##### EXCERPTED DATA

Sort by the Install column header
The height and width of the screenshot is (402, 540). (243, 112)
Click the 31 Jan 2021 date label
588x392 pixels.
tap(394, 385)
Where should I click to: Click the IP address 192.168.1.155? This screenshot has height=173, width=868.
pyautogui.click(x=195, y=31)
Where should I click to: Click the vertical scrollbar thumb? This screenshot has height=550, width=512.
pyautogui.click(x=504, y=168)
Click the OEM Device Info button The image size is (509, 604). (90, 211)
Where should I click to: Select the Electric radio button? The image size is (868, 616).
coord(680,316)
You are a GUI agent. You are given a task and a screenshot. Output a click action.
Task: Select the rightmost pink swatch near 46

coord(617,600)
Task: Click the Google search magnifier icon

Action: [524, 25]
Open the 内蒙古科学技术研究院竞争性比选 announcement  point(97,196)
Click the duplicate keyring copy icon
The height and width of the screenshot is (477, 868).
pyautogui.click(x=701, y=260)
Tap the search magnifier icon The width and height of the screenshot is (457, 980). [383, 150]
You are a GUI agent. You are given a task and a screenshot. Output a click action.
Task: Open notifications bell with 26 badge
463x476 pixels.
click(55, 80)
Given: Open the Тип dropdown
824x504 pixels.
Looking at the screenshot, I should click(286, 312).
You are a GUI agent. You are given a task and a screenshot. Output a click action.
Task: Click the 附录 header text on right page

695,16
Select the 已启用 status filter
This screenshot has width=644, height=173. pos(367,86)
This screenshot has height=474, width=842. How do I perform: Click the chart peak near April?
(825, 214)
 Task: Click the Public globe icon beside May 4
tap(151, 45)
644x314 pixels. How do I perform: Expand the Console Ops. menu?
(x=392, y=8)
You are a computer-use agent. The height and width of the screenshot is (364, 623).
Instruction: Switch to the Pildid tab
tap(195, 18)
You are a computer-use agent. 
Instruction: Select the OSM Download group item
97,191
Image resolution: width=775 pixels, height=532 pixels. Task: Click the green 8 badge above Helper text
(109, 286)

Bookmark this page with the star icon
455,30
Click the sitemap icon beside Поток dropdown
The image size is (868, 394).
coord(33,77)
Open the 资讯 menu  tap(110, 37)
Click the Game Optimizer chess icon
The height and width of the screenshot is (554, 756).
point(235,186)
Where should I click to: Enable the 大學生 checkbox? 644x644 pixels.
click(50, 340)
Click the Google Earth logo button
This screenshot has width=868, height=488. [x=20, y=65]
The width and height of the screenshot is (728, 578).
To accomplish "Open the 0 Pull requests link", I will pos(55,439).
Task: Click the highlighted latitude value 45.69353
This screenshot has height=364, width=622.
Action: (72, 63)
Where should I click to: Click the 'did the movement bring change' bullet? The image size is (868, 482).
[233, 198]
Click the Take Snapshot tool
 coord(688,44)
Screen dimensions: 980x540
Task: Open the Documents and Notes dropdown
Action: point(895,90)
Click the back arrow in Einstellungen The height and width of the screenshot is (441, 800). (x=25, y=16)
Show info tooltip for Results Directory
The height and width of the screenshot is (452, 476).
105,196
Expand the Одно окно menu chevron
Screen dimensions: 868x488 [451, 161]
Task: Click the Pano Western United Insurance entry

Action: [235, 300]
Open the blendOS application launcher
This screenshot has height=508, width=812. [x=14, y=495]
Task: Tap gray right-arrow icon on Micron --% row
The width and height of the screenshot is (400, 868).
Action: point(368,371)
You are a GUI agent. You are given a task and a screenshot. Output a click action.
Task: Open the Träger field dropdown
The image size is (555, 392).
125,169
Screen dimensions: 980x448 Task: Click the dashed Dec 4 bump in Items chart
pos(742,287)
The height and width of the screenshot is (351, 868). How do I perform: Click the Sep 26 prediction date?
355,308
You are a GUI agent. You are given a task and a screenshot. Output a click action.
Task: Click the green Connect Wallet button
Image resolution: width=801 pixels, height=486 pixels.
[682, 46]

##########

= YOUR OBJECTIVE =
For this exercise, work out how many lines in the material include "computer", and give only the number.

= RESPONSE =
2